The Wu-Tang Clan remains nothin’ to fuck with, arriving at full strength to the Radicals stage on Saturday night. This was the highest number of Wu members that I’ve seen on stage at once, and it was for good reason: After opening with “Bring Da Ruckus,” they announced that we were getting a surprise full-album play with a performance of the entire Enter The Wu-Tang (36 Chambers). The crowd agreed that that was a good idea. People still know all of the words to every song 26 years later, and were more than happy to have an excuse to sing along. Some folks were playing a little too fast and loose with the N-words, but that’s another story for another day.
Slayer closed the festival on Saturday with what it said was its final performance in the Chicago/Milwaukee area ever. I never trust a rock band when it says it’s retiring, but Slayer put on a show like a band who wanted to make sure it left a lasting impression. My still-ringing ears say that it succeeded. The combination of Slayer, Anthrax, and Testament in one day brought out all of the battle vests, and thrash fans left the park knowing the kings of the genre left it all out on the stage.
Against Me!’s double-header proved to be the best way to close out a weekend of full-album sets and trips back in time. Laura Jane Grace has never been afraid of self-reflection, and on Sunday, she revisited the anarcho-punk roots that ran deep on Reinventing Axl Rose and her own coming-out in 2012 on Transgender Dysphoria Blues. We all sang Reinventing Axl Rose’s “Baby, I’m An Anarchist!” together, but it was the latter album got a bigger reaction from the crowd, who fairly screamed when Grace did a little shimmy before sing-snarling on the eponymous track. The sense of solidarity grew as a sign reading “You’re my hero” surfaced in the pit area, eliciting cheers when it popped up on the big screens nestling the stage. It was a retrospective within a retrospective, and though there were no big change-ups or surprises, Grace’s willingness to look back on her evolution, political and personal, made it one of the more thrilling sets I’ve seen at Riot Fest.

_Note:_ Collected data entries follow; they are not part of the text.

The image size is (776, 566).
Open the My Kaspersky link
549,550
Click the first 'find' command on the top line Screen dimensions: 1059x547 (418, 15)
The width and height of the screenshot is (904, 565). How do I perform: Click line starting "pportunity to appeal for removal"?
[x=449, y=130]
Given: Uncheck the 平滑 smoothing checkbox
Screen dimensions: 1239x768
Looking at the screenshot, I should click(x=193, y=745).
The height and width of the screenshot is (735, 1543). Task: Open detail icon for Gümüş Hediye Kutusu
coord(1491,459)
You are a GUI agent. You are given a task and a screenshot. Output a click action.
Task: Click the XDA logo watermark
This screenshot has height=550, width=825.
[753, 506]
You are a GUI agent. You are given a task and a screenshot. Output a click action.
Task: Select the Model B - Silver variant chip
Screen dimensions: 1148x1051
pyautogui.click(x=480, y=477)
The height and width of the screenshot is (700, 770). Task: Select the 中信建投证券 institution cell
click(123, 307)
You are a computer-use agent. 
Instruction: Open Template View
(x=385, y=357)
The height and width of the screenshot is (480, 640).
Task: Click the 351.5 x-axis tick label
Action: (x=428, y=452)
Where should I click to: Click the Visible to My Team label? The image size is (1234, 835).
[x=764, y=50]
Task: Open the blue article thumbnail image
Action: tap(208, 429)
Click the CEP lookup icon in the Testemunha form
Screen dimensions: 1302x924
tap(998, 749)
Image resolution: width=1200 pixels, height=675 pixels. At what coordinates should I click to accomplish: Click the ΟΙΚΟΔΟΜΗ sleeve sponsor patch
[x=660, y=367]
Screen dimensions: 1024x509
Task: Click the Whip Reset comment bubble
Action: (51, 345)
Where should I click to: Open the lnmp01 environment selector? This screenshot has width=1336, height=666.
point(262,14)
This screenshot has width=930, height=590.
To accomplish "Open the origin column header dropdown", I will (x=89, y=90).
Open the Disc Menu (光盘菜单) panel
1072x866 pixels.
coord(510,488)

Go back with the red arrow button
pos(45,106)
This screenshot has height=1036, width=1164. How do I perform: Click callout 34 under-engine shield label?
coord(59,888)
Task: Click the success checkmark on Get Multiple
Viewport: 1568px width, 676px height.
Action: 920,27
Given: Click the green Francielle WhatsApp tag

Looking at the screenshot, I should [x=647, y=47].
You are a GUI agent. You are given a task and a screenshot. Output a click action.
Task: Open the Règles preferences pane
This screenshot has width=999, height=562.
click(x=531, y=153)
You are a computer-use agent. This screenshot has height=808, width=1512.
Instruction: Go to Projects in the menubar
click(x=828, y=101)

I have been in a lot of festival crowds, but I don’t think I’ve ever seen one as enthusiastic than the one for the Village People. I am not exaggerating. The promised mosh pit and wall of death during “Y.M.C.A.” and “Macho Man” were only topped by the dude with a walker who was having the time of his life crowd surfing to the disco hits of yesteryear. Much respect to the audience members who supported that mission. It really does take a village, people.
Like Slayer, The B-52’s are also on their farewell tour, but theirs is a dance party instead of a headbanger’s ball. The weirdos from Athens, Georgia were without longtime guitarist Keith Strickland, but the brand remained strong with both Cindy Wilson and Kate Pierson donning their trademark beehives and two-part harmonies. Fred Schneider’s voice sliced through any sound bleed from the neighboring stages, and you’re reading this in his voice right now. The hits were brought, and their crowd danced that mess around from start to finish.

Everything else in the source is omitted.